The Forms and Nature of Medieval Coinage Debasements

Medieval coinage debasements normally took two different forms. The first, and by far the most common, was a physical decrease in the quantity of silver or gold contained in current coins of the same face value; and that meant, therefore, a corresponding reduction in the quantity of such precious metals represented in the related money of account: the penny, the shilling and the pound. The mint undertook such physical debasements by two different means, but often in combination: by reducing the weight of the coin itself and/or by diminishing the coin’s precious-metal fineness. The latter method simply meant adding more and more base metal, copper, to the alloy. As a consequence of either or both physical methods a pound or marc weight of fine metal was struck into a greater number of coins, of each denomination, with a consequent increased money of account value of that pound or marc of fine metal so struck into the newly debased coins. At the same time, the face value of the currently circulating penny, whatever its fine silver content, always retained the value of 1d in the local money of account.
The alternative but mathematically related form of debasement was, paradoxically, the seeming opposite: an increase in the money of account value of the coin concerned, a method chiefly applied only to the gold coinages. Almost invariably, a physical debasement of the silver coinages necessarily required a compensatory debasement of the gold coinage, if only by raising that coin’s money of account value, in order to maintain an equilibrium or balance between the market values of the two precious metals and the corresponding mint ratio. In this era, the normal bimetallic ratio – the ratio of the market values of gold to silver – varied between 11:1 and 12:1. If, for example, the prince debased just the silver coinage, thereby raising the relative money of account value of a marc or pound of silver, he would automatically have altered the mint’s bimetallic ratio to ‘favour’ silver, and thus to ‘disfavour’ gold. He may have done so deliberately in order to attract an increased supply of silver into his mints. But the ‘opportunity cost’ of doing so was some corresponding loss of gold coins or bullion, which merchants would export to seek higher exchange values abroad, either on the market or at foreign mints. If the corresponding changes in these mint ratios exceeded the value of the mint charges (equivalent to the ‘gold shipping’ points under the modern gold standard), the prince would have suffered an unwanted loss of gold. Therefore, to protect his mints from such unwanted losses of gold, the prince would have debased his gold coinages as well, to some corresponding degree. While, as just indicated, many princes chose to do so simply by raising the money of account or exchange value for their gold coins, some did so either by physically debasing the existing gold coins, or by issuing entirely new coins with a lesser amount of gold, and with corresponding exchange rates calibrated to match the market ratios.

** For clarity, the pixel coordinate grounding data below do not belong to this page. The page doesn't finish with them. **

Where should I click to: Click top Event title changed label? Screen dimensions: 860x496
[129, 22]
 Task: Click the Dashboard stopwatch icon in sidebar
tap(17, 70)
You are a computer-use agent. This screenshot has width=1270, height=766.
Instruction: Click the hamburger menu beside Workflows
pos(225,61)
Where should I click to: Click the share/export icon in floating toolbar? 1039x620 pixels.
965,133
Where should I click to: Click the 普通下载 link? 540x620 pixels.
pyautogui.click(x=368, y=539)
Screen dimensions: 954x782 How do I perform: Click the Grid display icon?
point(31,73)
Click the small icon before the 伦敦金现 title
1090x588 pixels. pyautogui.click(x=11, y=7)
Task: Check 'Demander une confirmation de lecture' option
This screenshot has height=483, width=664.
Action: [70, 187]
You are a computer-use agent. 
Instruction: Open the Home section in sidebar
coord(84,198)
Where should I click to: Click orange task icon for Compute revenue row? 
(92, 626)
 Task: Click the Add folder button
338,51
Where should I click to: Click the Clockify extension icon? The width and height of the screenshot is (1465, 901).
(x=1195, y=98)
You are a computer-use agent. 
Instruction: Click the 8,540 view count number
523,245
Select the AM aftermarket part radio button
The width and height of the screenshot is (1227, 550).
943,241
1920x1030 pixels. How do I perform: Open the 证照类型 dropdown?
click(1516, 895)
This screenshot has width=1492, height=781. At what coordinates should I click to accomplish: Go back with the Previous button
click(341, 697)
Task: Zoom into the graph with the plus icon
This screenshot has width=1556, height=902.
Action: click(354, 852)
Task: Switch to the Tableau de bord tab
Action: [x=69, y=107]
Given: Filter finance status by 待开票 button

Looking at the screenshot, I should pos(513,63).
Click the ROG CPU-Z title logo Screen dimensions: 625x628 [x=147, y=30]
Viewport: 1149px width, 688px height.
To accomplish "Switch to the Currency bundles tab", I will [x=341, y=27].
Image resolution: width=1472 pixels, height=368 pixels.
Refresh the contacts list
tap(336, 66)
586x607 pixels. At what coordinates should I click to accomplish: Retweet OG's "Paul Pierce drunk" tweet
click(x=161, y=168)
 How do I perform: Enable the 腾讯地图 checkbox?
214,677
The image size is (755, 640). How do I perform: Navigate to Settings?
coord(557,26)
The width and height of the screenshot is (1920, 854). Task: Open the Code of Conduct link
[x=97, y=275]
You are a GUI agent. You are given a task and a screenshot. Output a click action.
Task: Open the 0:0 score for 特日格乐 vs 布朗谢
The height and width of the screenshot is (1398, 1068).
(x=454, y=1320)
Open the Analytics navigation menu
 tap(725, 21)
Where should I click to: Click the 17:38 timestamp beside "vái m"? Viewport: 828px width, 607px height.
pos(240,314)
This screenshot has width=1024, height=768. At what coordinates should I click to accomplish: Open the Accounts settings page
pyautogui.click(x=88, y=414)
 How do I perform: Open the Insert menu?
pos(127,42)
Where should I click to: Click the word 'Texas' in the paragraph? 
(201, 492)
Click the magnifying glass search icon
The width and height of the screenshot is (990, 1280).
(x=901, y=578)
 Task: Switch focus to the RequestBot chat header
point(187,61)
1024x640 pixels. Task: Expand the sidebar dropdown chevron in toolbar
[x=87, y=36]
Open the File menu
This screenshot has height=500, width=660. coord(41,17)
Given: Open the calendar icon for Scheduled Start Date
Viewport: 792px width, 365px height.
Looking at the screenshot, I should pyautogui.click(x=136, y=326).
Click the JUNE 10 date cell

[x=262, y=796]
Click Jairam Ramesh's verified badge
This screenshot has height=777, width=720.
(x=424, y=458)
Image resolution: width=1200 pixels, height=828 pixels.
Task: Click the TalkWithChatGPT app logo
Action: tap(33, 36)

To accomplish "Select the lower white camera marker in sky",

Note that in most of medieval and early-modern Europe, the values of gold coins were always expressed in terms of the silver-based money of account.
When this technique was applied to silver coins, only the higher-denomination coins were subjected to such an increase in their money of account or exchange values, while the penny and other lower-denomination coins underwent physical debasements. The most famous example took place during the first debasements of France’s Philip IV the Fair (r. 1285–l314), the monarch responsible for launching the disastrous late medieval guerres monĂ©taires. Initially, from 1295 to 1303, he debased only the silver denier coins, while maintaining the fineness and weight of the prized gros tournois, the sou or shilling coin that Louis IX had introduced in August 1266. But he was forced to raise its money of account value from 12d to 15d tournois, and then (after 1303) to 26.25 d.t., while also reducing its fineness by 25 per cent.6 Whatever the method employed, the consequence of any debasement, of both silver and gold, was a reduction in the precious-metal content of the money of account units: the penny, shilling and pound.

The Legal and Commercial Advantages in Using Legal-Tender Coin Instead of Bullion

Finally, the economic and legal distinctions between coined money and bullion are necessary to understand fully the nature and economics of medieval, early-modern debasements. In most European realms during this long era (except for the Italian city-states and early-modern Holland), especially from the commencement of the guerres monĂ©taires, in the late thirteenth, early fourteenth century, trading in or exporting ‘bullion’ was illegal, with severe penalties in the form of both confiscation of the metals and fines (or even prison or exile). In most such realms, the legal definition of ‘bullion’ excluded all legal-tender coins and those metals allotted, by licence only, to goldsmiths and jewellers to be fashioned into plate, jewellery or other industrial goods. Some bullion exports were permissible: for government agents on official business abroad and for some merchants engaged in international trade, but only on the purchase of costly licences. Otherwise, all other forms of precious metals not covered by these exemptions had to be surrendered to the ruler’s mints for conversion into domestic legal tender coins.
Similarly, these principalities also prohibited the importation and circulation of foreign silver coins and most foreign gold coins, with the exception of some favoured international ‘dollars’ of the day: e.g. Florentine florins, Venetian ducats, English nobles, French Ă©cus. Apart from those exceptions, they were also declared to be ‘bullion’, with the obvious requirement that they too be delivered to the ruler’s mints for recoinage.7 England’s Parliament went even further, with legislation in force from January 1364 to May 1663 that prohibited the export of all forms of precious metal (except under licence) – all gold, all silver, in both bullion and legal tender coin – and also the domestic circulation of any foreign coins (except briefly, in the 1520s, under Henry VIII).8 The aim of such bullionist proto-Mercantilist legislation was to protect the domestic realm from debased or otherwise fraudulent foreign and to promote an increase in the ruler’s own mint outputs.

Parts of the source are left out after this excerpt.